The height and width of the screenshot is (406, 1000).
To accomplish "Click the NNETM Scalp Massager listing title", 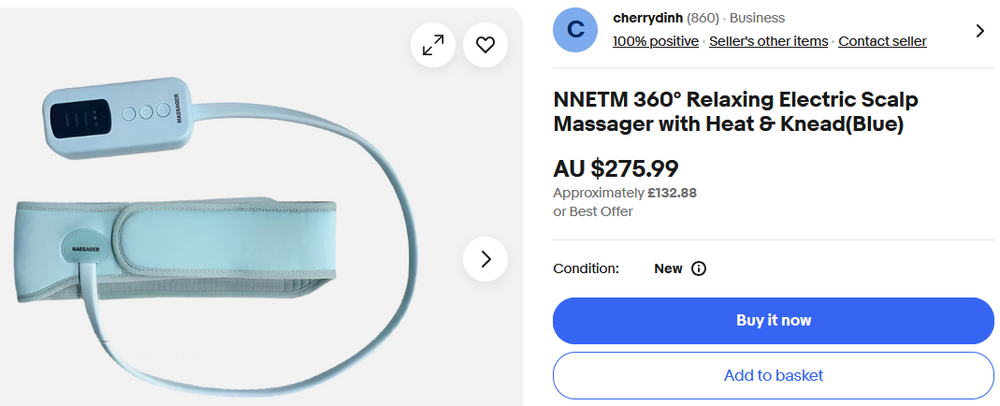I will pyautogui.click(x=735, y=111).
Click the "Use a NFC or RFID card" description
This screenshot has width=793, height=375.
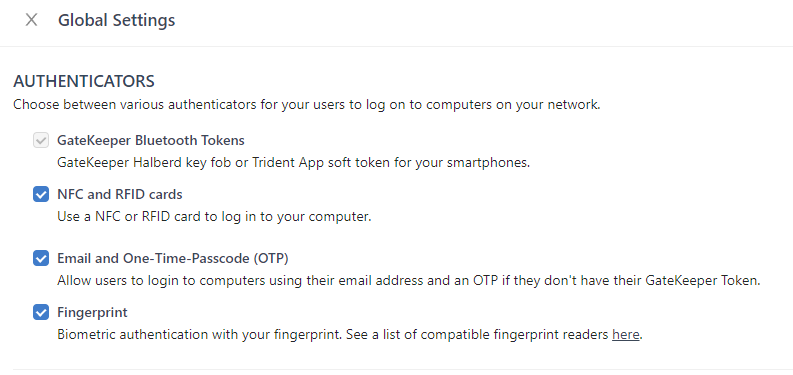click(214, 217)
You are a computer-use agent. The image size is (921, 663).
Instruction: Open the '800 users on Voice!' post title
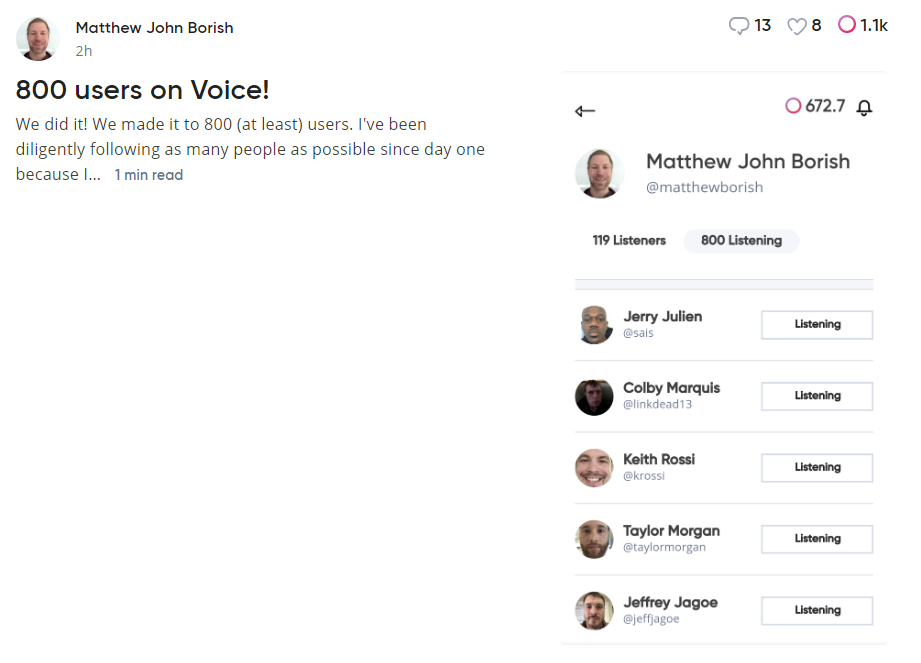[x=143, y=90]
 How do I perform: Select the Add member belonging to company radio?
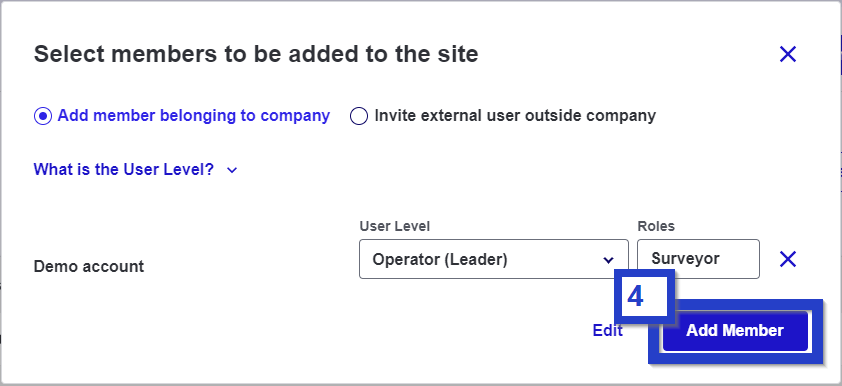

-=-=-=-=-

TASK OBJECTIVE:
Word for word and without pictures, restate only the lines running from the one that contains "NFC or RFID" through the last line of the listing above.

SOLVED EXERCISE:
Click the "Use a NFC or RFID card" description
This screenshot has width=793, height=375.
click(214, 217)
You are a computer-use agent. The image size is (921, 663).
Instruction: Open the '800 users on Voice!' post title
[x=143, y=90]
 How do I perform: Select the Add member belonging to company radio?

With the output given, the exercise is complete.